▶ [Problem description]: Would you output, exactly as written, the line with "Image resolution: width=725" and all lines after it to the end of the data below, and no others?

▶ [Supplied material]:
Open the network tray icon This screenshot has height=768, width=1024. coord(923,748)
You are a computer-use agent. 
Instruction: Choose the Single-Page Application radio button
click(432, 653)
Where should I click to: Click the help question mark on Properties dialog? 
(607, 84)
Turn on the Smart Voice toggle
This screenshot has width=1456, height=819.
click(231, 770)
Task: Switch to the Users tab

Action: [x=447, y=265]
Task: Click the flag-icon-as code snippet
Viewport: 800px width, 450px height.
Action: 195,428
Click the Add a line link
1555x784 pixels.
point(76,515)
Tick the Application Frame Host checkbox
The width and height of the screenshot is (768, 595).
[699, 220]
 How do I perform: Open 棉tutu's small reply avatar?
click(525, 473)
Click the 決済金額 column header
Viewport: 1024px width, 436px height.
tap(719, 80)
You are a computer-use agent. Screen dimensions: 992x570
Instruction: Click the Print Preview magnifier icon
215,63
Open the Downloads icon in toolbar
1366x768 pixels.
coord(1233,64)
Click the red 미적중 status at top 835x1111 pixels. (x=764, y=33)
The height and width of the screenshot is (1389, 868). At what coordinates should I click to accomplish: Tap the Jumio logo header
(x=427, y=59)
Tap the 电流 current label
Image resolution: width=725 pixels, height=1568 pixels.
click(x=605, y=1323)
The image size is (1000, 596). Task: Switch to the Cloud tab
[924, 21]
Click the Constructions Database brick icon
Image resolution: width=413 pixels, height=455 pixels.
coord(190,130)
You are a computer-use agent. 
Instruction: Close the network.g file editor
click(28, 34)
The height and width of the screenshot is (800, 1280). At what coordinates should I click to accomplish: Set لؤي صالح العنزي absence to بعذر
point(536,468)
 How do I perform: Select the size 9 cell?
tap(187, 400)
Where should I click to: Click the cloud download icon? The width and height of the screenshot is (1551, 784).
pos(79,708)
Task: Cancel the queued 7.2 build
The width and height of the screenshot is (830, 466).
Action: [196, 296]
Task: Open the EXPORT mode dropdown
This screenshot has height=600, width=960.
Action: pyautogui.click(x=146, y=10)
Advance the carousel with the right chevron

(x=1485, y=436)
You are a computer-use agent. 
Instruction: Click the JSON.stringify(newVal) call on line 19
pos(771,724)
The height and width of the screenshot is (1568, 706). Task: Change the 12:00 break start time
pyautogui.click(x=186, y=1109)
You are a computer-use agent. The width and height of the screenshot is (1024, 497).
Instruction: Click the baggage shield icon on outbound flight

▶ [Response]:
Image resolution: width=725 pixels, height=1568 pixels.
click(x=605, y=1323)
The image size is (1000, 596). Task: Switch to the Cloud tab
[924, 21]
Click the Constructions Database brick icon
Image resolution: width=413 pixels, height=455 pixels.
coord(190,130)
You are a computer-use agent. 
Instruction: Close the network.g file editor
click(28, 34)
The height and width of the screenshot is (800, 1280). At what coordinates should I click to accomplish: Set لؤي صالح العنزي absence to بعذر
point(536,468)
 How do I perform: Select the size 9 cell?
tap(187, 400)
Where should I click to: Click the cloud download icon? The width and height of the screenshot is (1551, 784).
pos(79,708)
Task: Cancel the queued 7.2 build
The width and height of the screenshot is (830, 466).
Action: [196, 296]
Task: Open the EXPORT mode dropdown
This screenshot has height=600, width=960.
Action: pyautogui.click(x=146, y=10)
Advance the carousel with the right chevron

(x=1485, y=436)
You are a computer-use agent. 
Instruction: Click the JSON.stringify(newVal) call on line 19
pos(771,724)
The height and width of the screenshot is (1568, 706). Task: Change the 12:00 break start time
pyautogui.click(x=186, y=1109)
You are a computer-use agent. The width and height of the screenshot is (1024, 497).
Instruction: Click the baggage shield icon on outbound flight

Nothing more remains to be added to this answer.